#### WHAT YOU HAVE TO DO:
Please transcribe, word for word, only the lines from the one containing "861x768 pixels." through the last line of the records below, both included, and leave out every picture.

Saved entries
□ □ □ □ □
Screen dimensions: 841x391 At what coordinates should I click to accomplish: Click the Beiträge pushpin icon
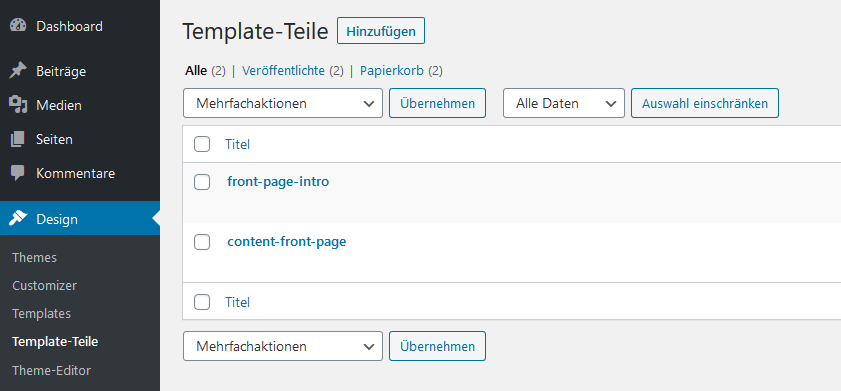point(18,71)
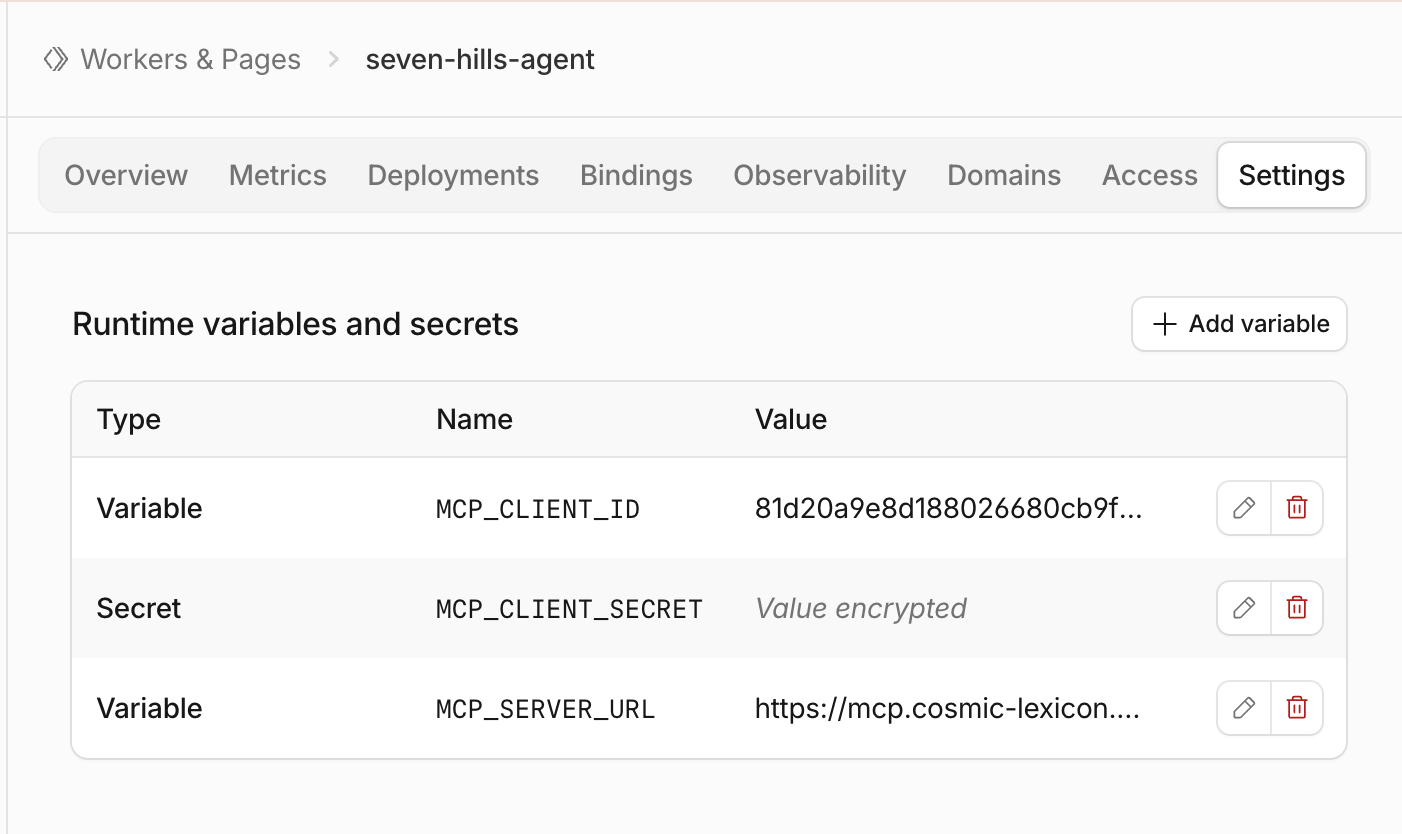
Task: Go to the Bindings tab
Action: pyautogui.click(x=636, y=175)
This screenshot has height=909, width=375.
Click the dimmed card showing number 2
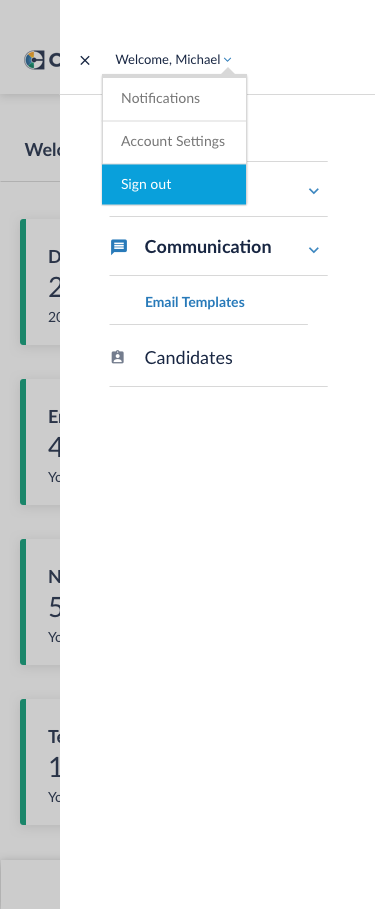tap(40, 282)
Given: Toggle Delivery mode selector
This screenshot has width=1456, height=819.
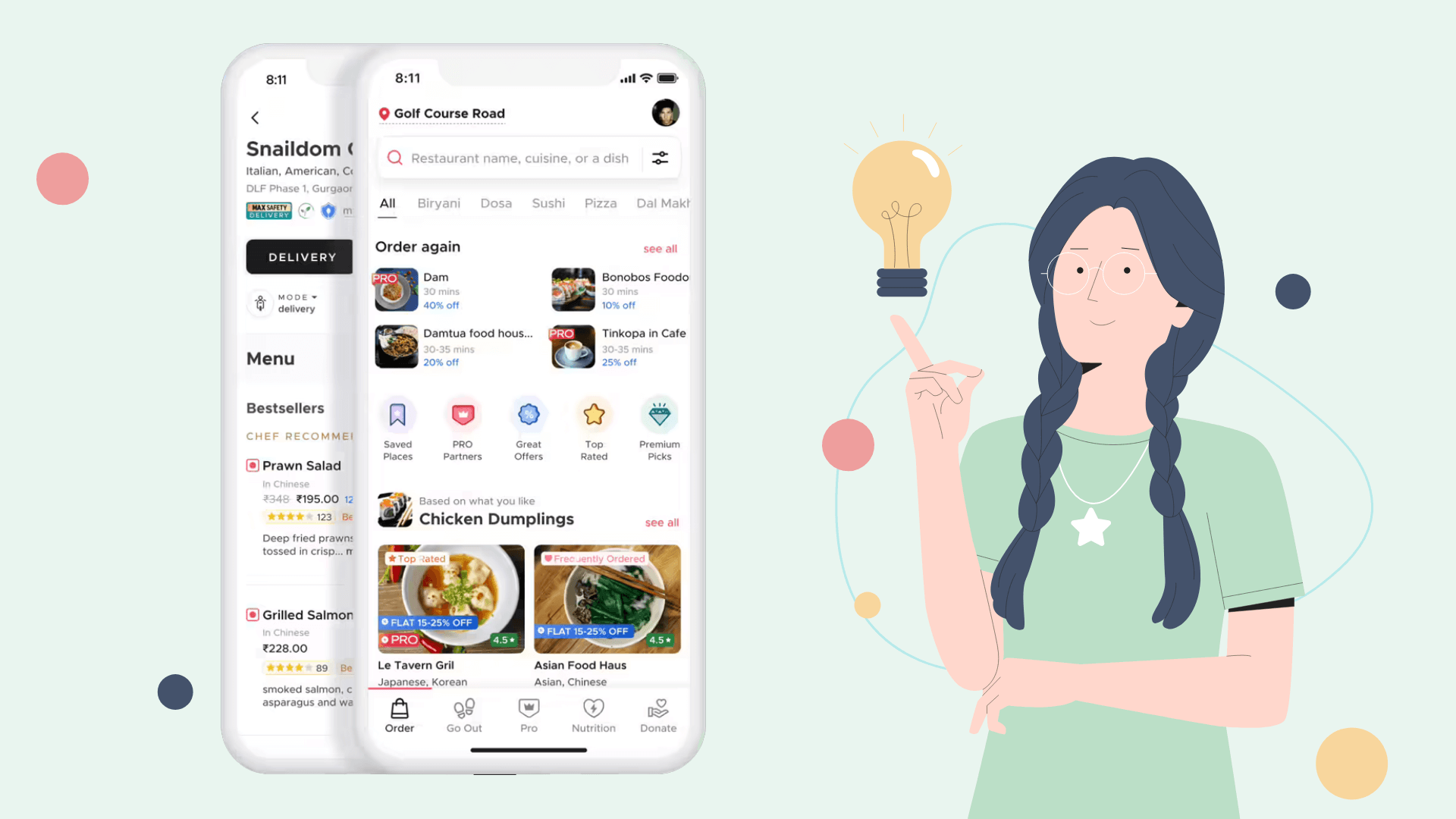Looking at the screenshot, I should 285,302.
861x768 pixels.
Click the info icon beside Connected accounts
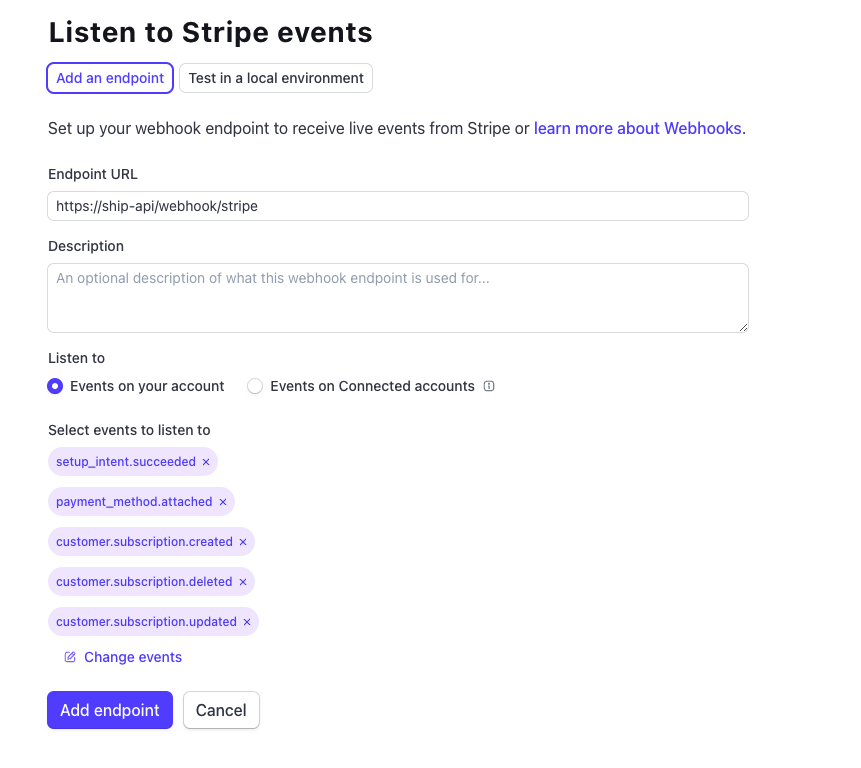pos(488,386)
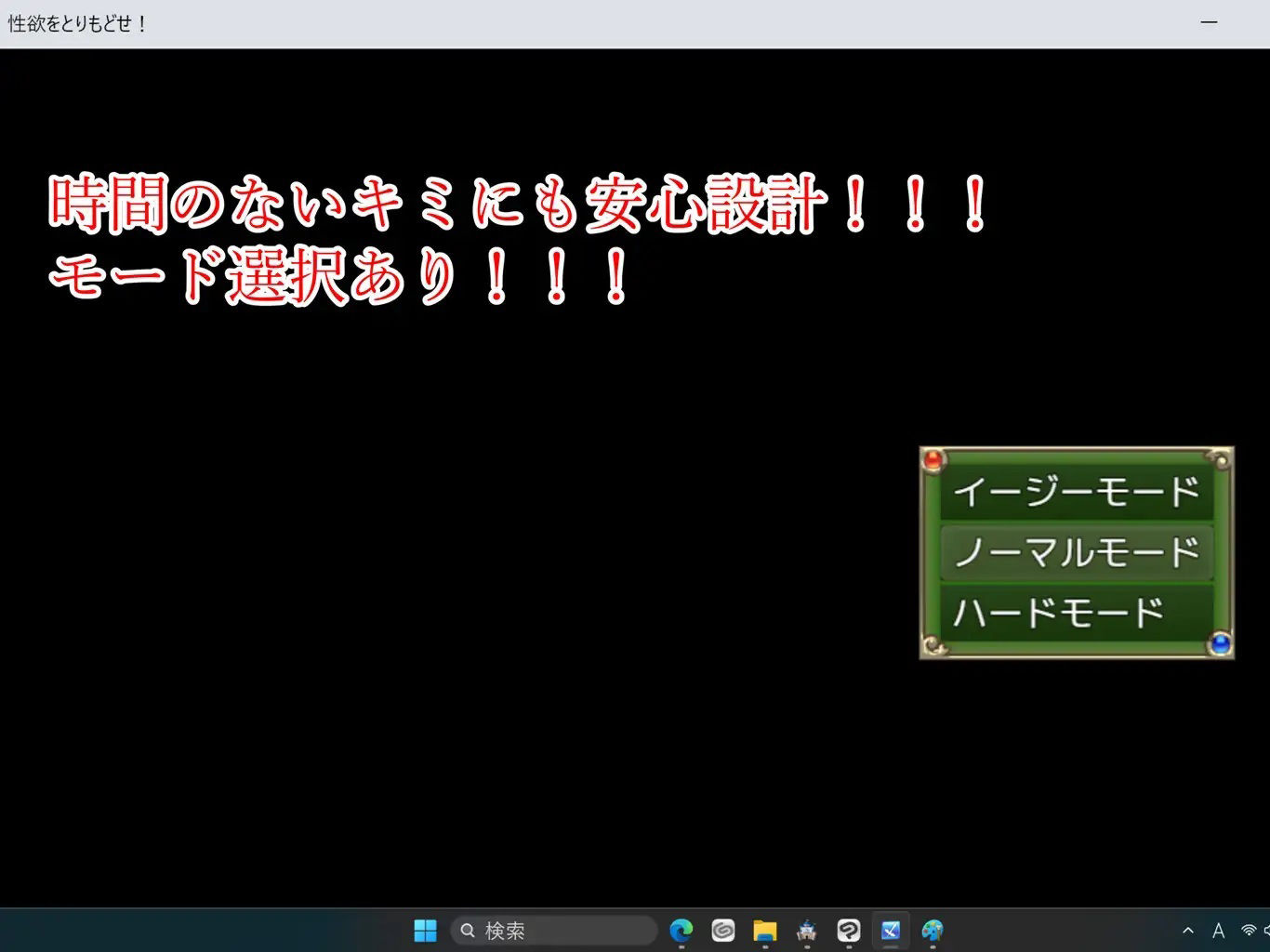This screenshot has height=952, width=1270.
Task: Select イージーモード (Easy Mode)
Action: point(1076,490)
□ □ □ □ □
#### WRITTEN SOLUTION:
861x768 pixels.
Click the info icon beside Connected accounts
pos(488,386)
This screenshot has height=952, width=1270.
Task: Select イージーモード (Easy Mode)
Action: point(1076,490)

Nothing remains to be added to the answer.